> **AIM OF THE TASK**:
Set down every line from the one containing "You are a GUI" through the last line of the records below, exactly as written, and leave out the pictures.

Collected data entries:
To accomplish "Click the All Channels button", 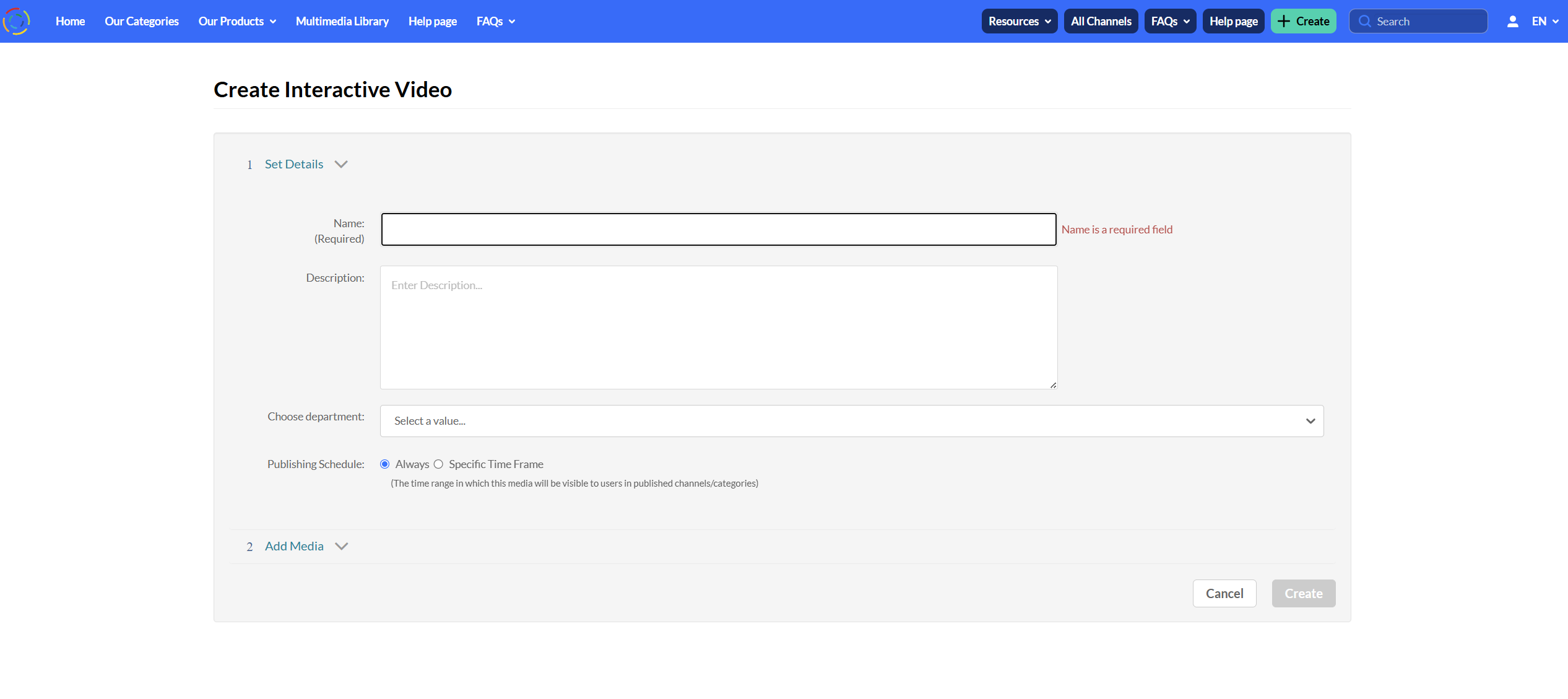I will (x=1101, y=22).
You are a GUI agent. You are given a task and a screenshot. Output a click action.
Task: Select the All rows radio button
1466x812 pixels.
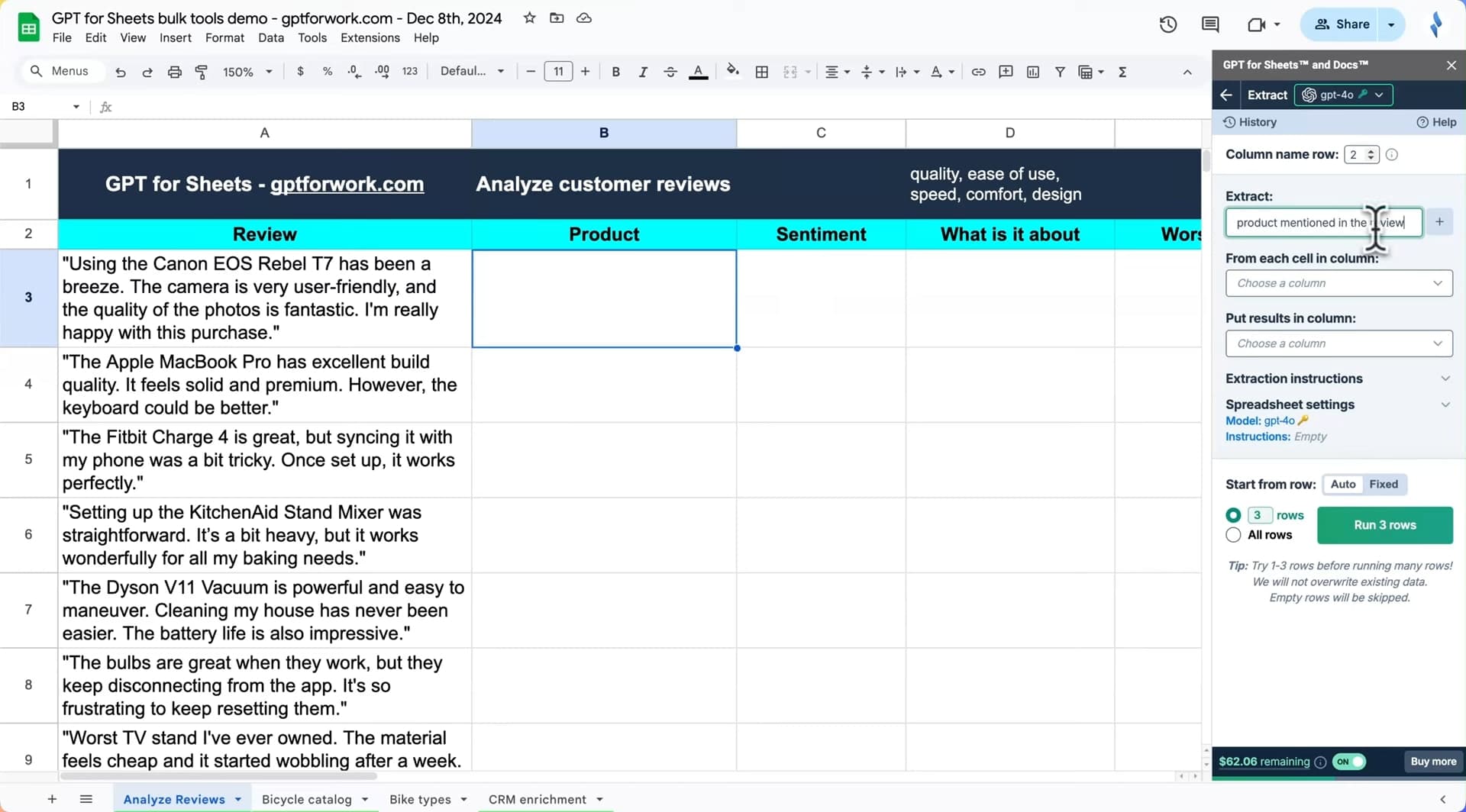pos(1233,535)
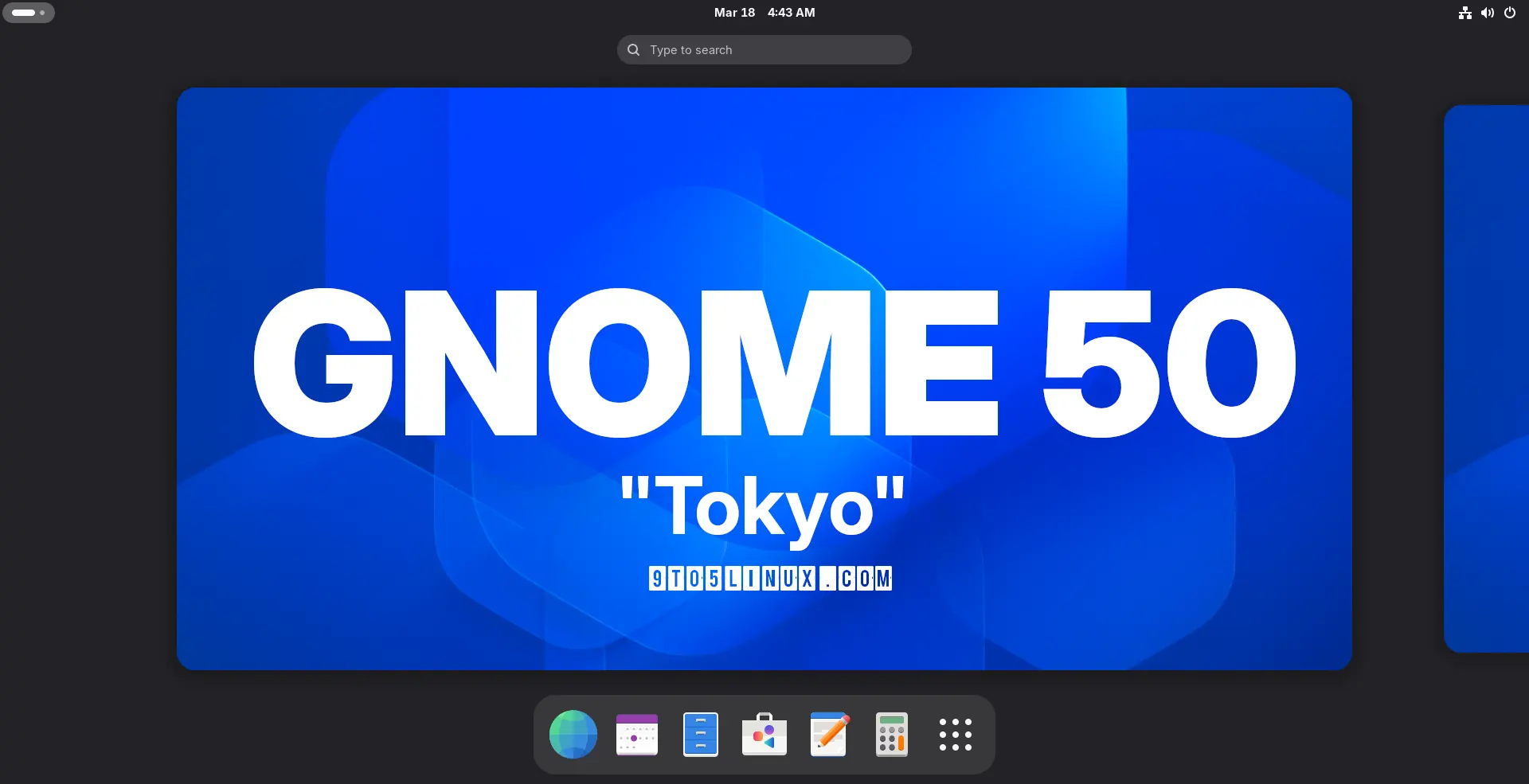The width and height of the screenshot is (1529, 784).
Task: Select the GNOME 50 workspace preview
Action: tap(764, 376)

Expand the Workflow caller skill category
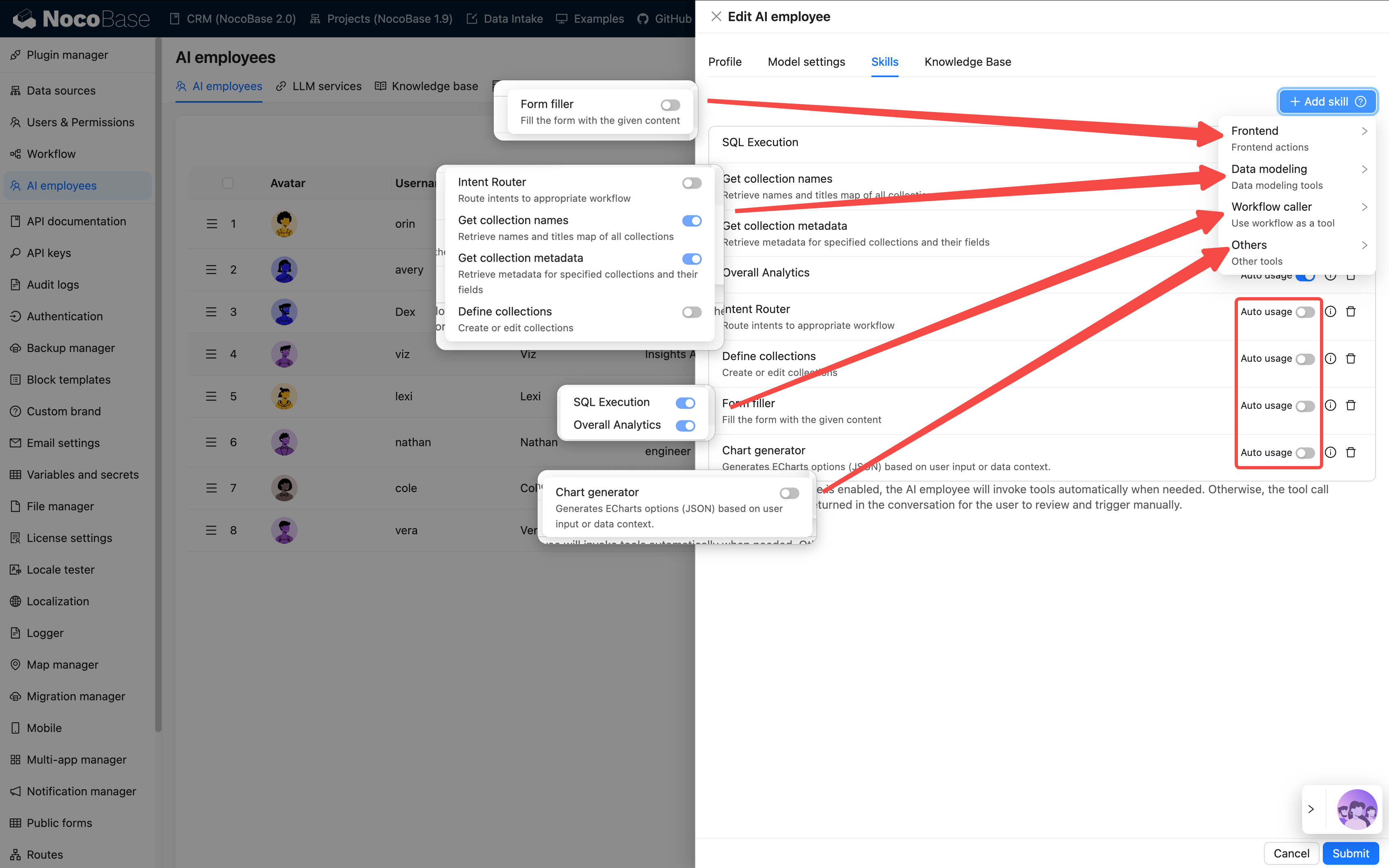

> **SOLUTION BELOW**:
You are a GUI agent. You are given a task and a screenshot. Output a click action.
Task: Select the All rows radio button
1466x812 pixels.
pos(1233,535)
The width and height of the screenshot is (1529, 784).
Task: Select the GNOME 50 workspace preview
Action: tap(764, 376)

Expand the Workflow caller skill category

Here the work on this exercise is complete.